Each of the following system properties must be set before referencing PDFTextStream in any way, as the properties are checked and their values (if any) are acted upon when PDFTextStream is statically initialized. Therefore, the safest way to use these configuration-related system properties is to set them when starting your application:

java –cp [classpath] –Dpdfts.config.property=value your.main.classname

You can also set system properties in your code as long as you do so before your first usage of PDFTextStream. Using Java on the JVM:

System.setProperty("pdfts.config.property", "config_value");
PDFTextStream stream = new PDFTextStream(new File("c:\some\path.pdf"));

Using C# on .NET:

using com.snowtide.pdf;
java.lang.System.setProperty("pdfts.config.property", "config_value");
PDFTextStream stream = new PDFTextStream(new java.io.File("c:\some\path.pdf"));

PDFTextStream.NET users can also set these properties the app.config file, which is equivalent to the Java convention of specifying system properties on the command line using the -D options (note the ikvm: prefix, which exposes the property to the Java namespaces):

<?xml version="1.0"?>
<configuration>
  <appSettings>
    <add key="ikvm:pdfts.config.property" value="config_value" />
  </appSettings>
</configuration>

Available system properties

line.separator

Set this system property to the string you want PDFTextStream to use to separate lines in text extracts. This defaults to your platform's default line separator ("\n" on Linux/Unix/Mac OS X, and "\r\n" on Windows platforms).

pdfts.cjk.enable

Setting this system property to "N" will disable PDFTextStream’s ability to extract Chinese, Japanese, or Korean (CJK) text. This may be desirable if memory utilization is a concern – CJK character maps are very large, and can consume significant amounts of memory. As always, application profiling is recommended to determine the actual source(s) of memory consumption.

pdfts.logfactory

PDFTextStream defaults to using java.util.logging or Log4J for logging informational and error messages. However, many environments demand customized logging frameworks. Therefore, PDFTextStream provides a pluggable logging architecture that enables you to hook your custom logging framework into PDFTextStream. To do so, simply implement the com.snowtide.util.logging.LogFactory interface, and set the pdfts.logfactory system property to the full classname of your implementation.

pdfts.loggingtype

PDFTextStream normally defaults to using the java.util.logging logging framework. To force PDFTextStream to default to using Log4J, set the pdfts.loggingtype system property to "log4j".

pdfts.layout.detectTables

By default, PDFTextStream will attempt to detect tabular data on each extracted page, and infer the structure of each table. This structure is then materialized as rows of com.snowtide.pdf.layout.Blocks within higher-level com.snowtide.pdf.layout.Table blocks.

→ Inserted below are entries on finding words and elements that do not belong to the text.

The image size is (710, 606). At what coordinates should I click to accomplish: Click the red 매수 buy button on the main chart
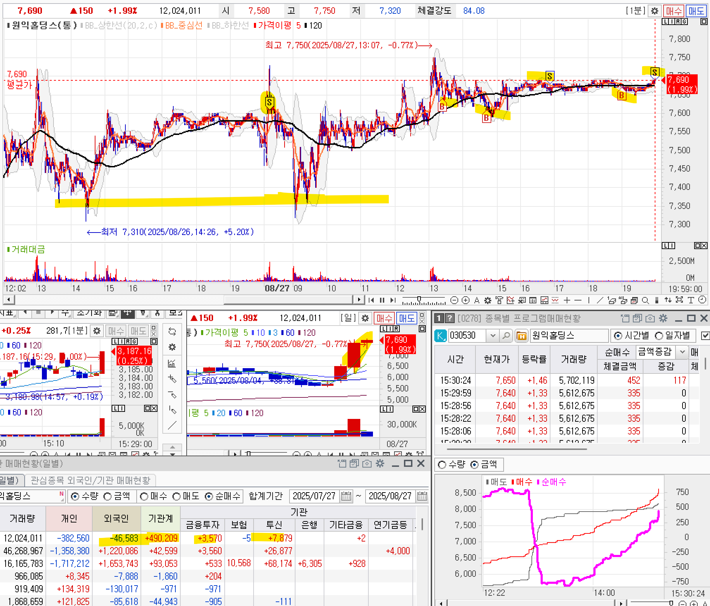pos(673,11)
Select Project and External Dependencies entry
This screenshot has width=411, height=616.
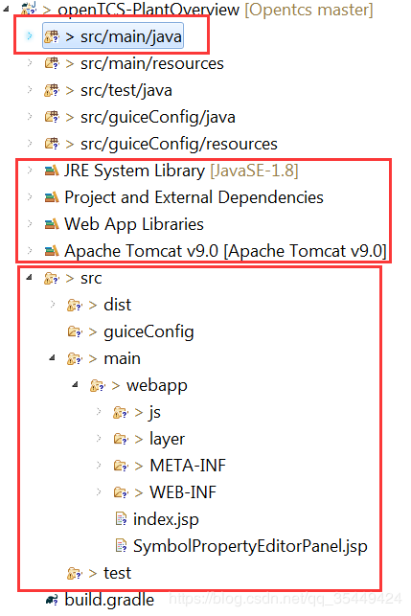pyautogui.click(x=194, y=197)
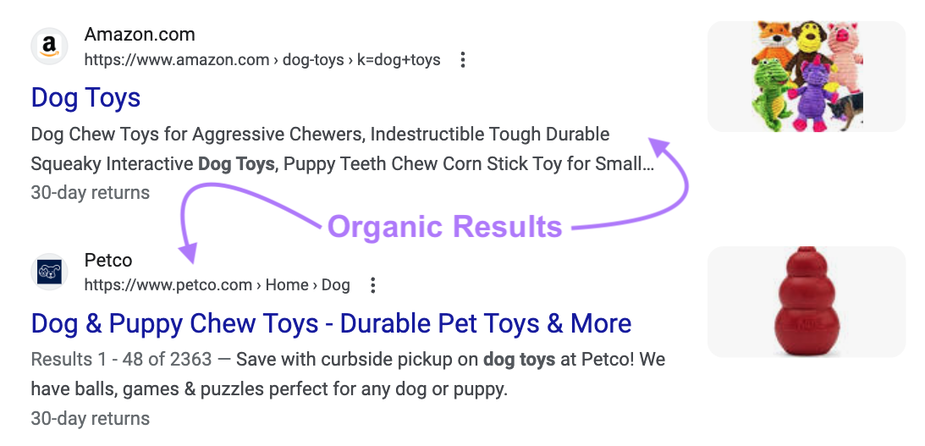Click "30-day returns" under the Petco result
Viewport: 925px width, 446px height.
[x=90, y=418]
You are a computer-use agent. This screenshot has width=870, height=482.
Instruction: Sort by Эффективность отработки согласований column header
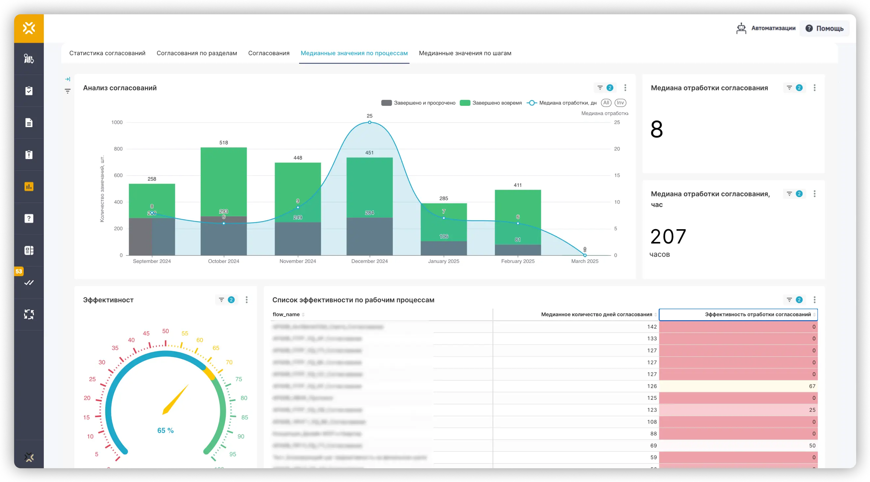[x=757, y=314]
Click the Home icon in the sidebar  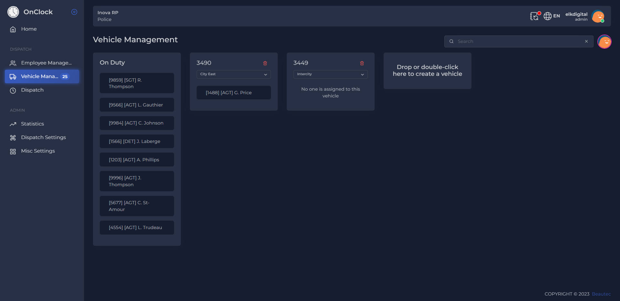(x=13, y=29)
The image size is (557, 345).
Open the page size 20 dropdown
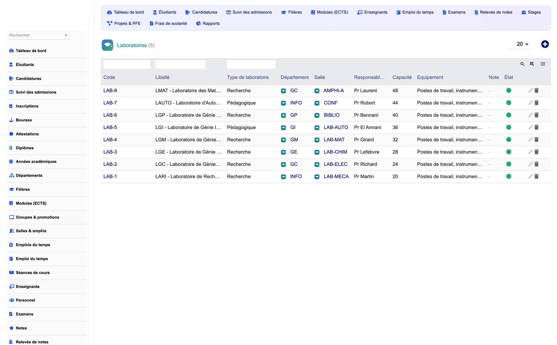pos(522,44)
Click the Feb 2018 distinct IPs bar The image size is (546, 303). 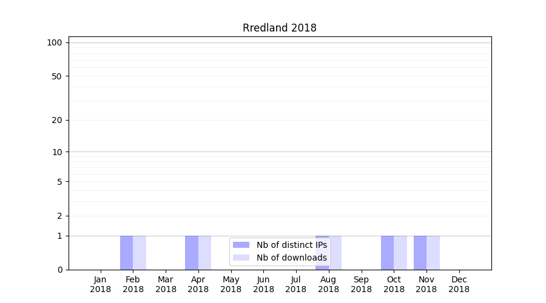[x=126, y=253]
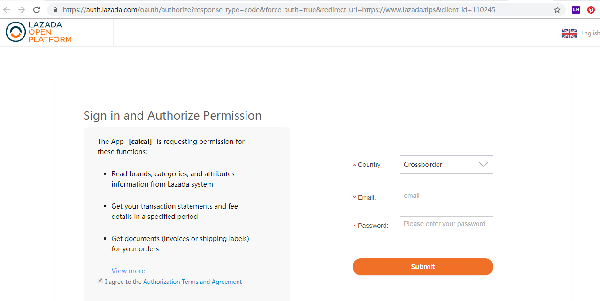
Task: Reload the current page
Action: (37, 10)
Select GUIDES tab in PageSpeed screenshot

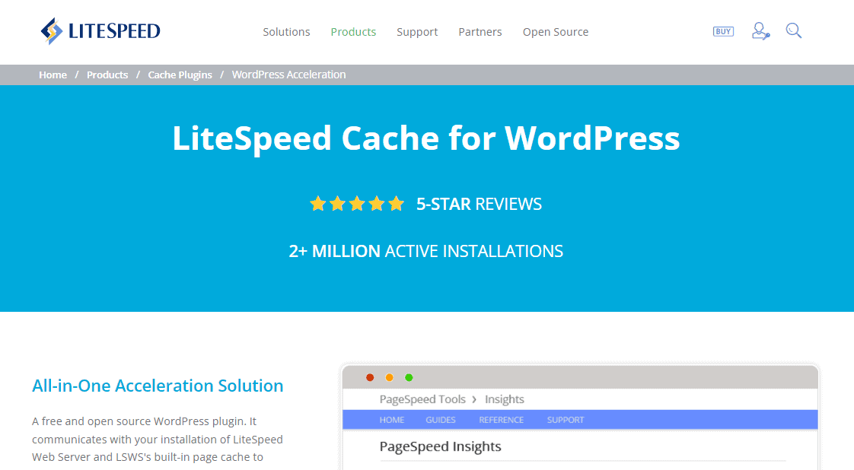coord(441,420)
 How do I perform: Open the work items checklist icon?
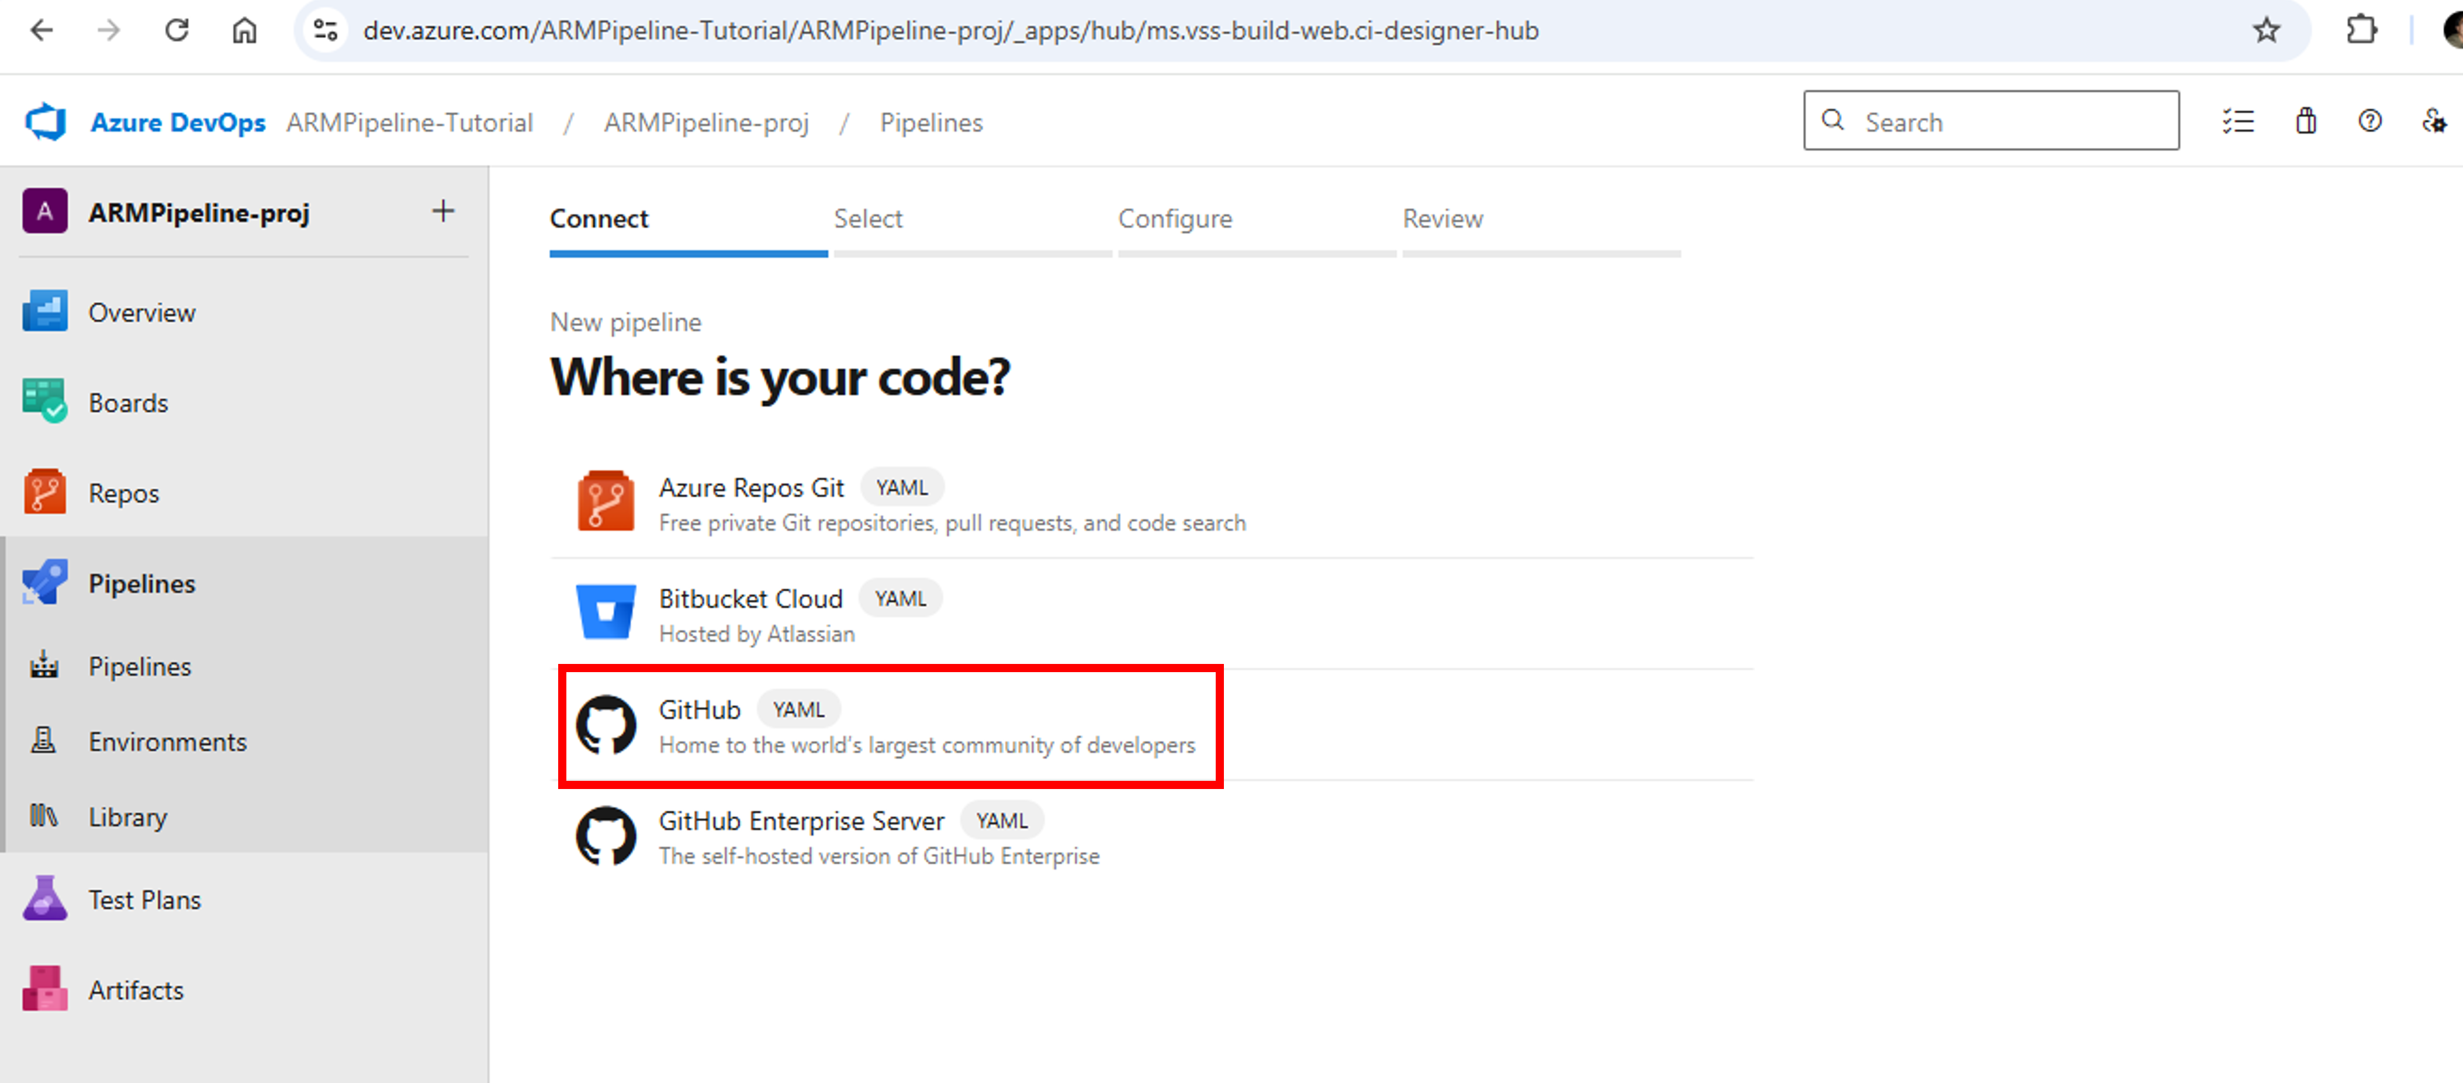[2238, 121]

This detection and inference can be disabled globally by setting the pdfts.layout.detectTables system property to "N".

pdfts.mmap.enable (deprecated)

By default, PDFTextStream does not memory-map opened PDF files. This feature can be enabled by setting the pdfts.mmap.enable system property to "Y".

This option is deprecated, and will be removed in future releases of PDFTextStream.

Due to an unfortunate bug in Java’s implementation of memory-mapped files in Windows environments, it is possible that a PDF file opened and processed by PDFTextStream will remain locked even after the PDFTextStream instance’s close() function has been called, and PDFTextStream has released all of the filesystem handles it has allocated. This locking behaviour (which is known to occur only on Windows) will prevent the PDF file from being deleted or moved until Java’s garbage collector eliminates certain JDK-internal objects that are used to track and manage the previously memory-mapped PDF file.